Selain itu, larangan riba juga bertujuan untuk mendorong ekonomi produktif. Praktik riba cenderung mendorong aktivitas ekonomi yang tidak sehat seperti spekulasi dan penimbunan harta. Sebaliknya, Islam menganjurkan untuk melakukan praktik pada sektor riil yang dapat memberikan manfaat nyata bagi masyarakat.
Selanjutnya, larangan riba juga berperan dalam memperkuat solidaritas sosial. Praktik riba dapat memperlebar jurang kesenjangan sosial antara orang kaya dan miskin. Islam mengajarkan nilai-nilai tolong-menolong dan saling membantu untuk menciptakan masyarakat yang lebih adil dan sejahtera secara menyeluruh.
Di era modern, praktik riba dapat merasuki berbagai instrumen keuangan, seperti bunga bank, obligasi, dan produk derivatif. Hal ini menjadi tantangan bagi ekonomi syariah dalam merealisasikan prinsip-prinsipnya. Seiring perkembangan industri keuangan syariah yang pesat banyak alternatif yang ditawarkan bagi mereka yang ingin menghindari riba.
Beberapa Alternatif Pengganti Riba
Islam menawarkan alternatif pengganti riba yang sesuai dengan prinsip syariah dan berdampak terhadap manfaat ekonomi yang lebih besar. Beberapa di antaranya termasuk Mudharabah, di mana pemilik modal dan pengelola usaha berkolaborasi dengan keuntungan dibagi sesuai kesepakatan yang adil; Musyarakah, yang melibatkan kerja sama dalam permodalan dan pengelolaannya antara dua pihak atau lebih dengan keuntungan dan kerugian berdasarkan proporsi yang disepakati; serta Murabahah, yang melibatkan penjualan barang dengan harga pokok ditambah keuntungan yang telah disepakati.
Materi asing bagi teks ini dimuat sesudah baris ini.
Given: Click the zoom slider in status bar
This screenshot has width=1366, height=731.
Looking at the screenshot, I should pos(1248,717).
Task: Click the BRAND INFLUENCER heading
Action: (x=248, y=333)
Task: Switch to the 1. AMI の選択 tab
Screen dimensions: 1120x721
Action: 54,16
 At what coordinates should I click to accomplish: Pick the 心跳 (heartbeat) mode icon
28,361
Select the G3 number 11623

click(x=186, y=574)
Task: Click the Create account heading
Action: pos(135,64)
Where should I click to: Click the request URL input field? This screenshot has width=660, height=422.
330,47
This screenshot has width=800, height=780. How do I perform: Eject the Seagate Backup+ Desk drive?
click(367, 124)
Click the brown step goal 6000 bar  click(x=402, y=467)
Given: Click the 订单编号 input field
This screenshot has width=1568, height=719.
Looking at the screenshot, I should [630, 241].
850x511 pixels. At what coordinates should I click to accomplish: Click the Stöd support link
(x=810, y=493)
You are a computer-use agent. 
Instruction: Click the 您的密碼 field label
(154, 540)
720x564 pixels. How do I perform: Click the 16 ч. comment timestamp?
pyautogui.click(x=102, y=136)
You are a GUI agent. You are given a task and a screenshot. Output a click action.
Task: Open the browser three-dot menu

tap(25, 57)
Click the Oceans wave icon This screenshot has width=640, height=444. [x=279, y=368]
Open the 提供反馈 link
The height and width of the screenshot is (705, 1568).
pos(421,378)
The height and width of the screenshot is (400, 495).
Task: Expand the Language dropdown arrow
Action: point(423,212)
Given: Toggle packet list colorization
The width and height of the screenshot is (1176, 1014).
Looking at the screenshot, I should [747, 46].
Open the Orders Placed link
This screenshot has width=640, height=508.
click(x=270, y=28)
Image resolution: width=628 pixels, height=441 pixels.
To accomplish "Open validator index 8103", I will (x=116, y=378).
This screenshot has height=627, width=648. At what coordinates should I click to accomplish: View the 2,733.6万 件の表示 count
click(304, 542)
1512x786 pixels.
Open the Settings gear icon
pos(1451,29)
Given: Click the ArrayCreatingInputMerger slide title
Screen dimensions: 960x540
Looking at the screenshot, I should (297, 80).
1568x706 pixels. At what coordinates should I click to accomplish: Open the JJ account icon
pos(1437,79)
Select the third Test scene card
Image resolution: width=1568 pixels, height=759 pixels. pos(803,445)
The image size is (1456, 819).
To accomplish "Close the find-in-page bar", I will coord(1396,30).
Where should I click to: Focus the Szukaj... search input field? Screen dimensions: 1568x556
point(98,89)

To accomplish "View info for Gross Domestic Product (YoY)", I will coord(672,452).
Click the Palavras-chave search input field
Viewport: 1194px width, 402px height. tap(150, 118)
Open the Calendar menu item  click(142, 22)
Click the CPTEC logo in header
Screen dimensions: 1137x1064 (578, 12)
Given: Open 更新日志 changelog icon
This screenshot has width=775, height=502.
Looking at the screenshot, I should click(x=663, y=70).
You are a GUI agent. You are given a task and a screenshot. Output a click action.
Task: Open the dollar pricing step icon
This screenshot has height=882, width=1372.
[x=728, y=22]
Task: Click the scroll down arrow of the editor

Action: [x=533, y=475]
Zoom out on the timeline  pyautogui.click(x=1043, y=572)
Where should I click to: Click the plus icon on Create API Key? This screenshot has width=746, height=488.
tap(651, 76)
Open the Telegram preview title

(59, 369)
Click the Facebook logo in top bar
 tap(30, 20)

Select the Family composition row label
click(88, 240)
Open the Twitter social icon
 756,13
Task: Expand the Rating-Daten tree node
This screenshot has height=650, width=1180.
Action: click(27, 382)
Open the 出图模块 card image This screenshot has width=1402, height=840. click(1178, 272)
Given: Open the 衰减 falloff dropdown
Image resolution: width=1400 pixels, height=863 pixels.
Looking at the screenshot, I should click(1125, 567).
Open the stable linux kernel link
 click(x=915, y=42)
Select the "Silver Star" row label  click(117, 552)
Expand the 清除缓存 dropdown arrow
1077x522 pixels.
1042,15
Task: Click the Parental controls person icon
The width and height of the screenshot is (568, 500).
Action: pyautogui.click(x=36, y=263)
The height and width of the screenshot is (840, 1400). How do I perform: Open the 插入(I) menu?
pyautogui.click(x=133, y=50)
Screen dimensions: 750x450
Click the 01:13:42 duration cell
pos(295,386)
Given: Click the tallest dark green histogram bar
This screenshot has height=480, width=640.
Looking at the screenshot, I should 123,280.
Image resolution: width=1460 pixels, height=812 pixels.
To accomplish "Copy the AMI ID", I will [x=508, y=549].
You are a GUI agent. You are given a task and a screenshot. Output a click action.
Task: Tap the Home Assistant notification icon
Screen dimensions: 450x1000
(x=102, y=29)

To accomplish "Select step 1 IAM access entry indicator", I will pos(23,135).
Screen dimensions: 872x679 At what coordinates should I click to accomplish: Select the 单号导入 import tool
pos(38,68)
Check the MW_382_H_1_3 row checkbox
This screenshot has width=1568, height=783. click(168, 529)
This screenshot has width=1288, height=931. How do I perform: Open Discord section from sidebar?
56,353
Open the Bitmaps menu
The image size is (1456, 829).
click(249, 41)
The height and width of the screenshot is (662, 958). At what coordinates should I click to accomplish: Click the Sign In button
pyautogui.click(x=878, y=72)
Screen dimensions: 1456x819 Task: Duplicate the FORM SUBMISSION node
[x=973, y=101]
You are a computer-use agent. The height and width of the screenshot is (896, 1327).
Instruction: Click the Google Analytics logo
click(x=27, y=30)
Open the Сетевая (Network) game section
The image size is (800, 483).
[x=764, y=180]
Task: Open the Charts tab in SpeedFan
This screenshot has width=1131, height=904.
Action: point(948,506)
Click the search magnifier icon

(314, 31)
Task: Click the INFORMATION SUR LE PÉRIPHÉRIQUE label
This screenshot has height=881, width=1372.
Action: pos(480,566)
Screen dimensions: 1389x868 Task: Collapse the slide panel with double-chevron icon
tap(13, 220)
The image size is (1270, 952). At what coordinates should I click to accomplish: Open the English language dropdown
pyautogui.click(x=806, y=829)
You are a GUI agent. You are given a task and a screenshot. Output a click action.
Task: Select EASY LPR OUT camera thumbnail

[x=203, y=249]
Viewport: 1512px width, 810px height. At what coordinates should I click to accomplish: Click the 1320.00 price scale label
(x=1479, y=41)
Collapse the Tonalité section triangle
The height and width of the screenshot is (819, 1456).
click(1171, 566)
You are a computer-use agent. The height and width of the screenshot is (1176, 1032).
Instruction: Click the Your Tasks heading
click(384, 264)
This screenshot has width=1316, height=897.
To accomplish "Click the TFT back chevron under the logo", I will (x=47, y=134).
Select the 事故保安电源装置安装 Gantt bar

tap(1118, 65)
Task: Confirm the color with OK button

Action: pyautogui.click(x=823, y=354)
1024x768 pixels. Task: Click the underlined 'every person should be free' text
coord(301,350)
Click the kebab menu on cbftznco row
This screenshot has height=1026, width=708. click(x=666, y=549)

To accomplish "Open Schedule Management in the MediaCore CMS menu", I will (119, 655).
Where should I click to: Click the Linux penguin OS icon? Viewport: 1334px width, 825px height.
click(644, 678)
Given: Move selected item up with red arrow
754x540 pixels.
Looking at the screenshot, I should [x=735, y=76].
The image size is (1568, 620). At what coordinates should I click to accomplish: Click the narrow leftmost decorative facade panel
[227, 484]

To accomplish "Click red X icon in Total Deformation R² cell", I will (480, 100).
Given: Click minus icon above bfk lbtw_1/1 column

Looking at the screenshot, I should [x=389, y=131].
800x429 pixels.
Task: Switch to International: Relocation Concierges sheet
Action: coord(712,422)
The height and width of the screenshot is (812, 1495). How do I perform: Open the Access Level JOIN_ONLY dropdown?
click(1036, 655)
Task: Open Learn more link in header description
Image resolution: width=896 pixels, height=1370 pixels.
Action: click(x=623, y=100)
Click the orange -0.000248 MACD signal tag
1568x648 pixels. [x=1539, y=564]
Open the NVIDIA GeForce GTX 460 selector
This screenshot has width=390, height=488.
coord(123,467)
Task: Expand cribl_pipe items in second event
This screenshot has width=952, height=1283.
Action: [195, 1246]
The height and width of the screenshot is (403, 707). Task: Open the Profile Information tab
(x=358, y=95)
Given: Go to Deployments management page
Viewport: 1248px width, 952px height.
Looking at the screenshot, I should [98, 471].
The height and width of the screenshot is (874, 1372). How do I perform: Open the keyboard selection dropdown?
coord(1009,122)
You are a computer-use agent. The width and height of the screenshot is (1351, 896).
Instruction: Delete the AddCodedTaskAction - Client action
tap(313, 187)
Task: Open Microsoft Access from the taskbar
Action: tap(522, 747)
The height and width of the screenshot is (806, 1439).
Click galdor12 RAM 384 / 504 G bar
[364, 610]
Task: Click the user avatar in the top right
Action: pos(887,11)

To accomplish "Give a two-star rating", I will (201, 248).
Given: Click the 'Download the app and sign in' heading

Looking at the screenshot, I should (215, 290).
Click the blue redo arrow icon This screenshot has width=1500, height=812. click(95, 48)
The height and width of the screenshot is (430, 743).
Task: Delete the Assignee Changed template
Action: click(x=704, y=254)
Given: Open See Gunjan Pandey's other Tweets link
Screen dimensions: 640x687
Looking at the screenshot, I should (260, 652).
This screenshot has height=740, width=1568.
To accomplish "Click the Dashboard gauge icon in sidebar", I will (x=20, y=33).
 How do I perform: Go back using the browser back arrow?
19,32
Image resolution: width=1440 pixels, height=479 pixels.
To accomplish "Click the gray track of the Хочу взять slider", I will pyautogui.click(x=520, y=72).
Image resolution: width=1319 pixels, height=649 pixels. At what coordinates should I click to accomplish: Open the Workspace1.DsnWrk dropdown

Konsep riba dalam Islam adalah larangan tegas yang memiliki hikmah mendalam. Di era modern, umat Islam dihadapkan pada tantangan untuk menghindari riba dalam berbagai instrumen keuangan. Dengan adanya alternatif-alternatif pengganti riba yang sesuai syariah, umat Islam dapat menjalankan prinsip ekonomi yang tidak hanya memberi berkah, tetapi juga memberikan manfaat nyata bagi masyarakat luas.
Ditulis oleh Syifa Rahmah (Mahasiswa HES UIN Jakarta)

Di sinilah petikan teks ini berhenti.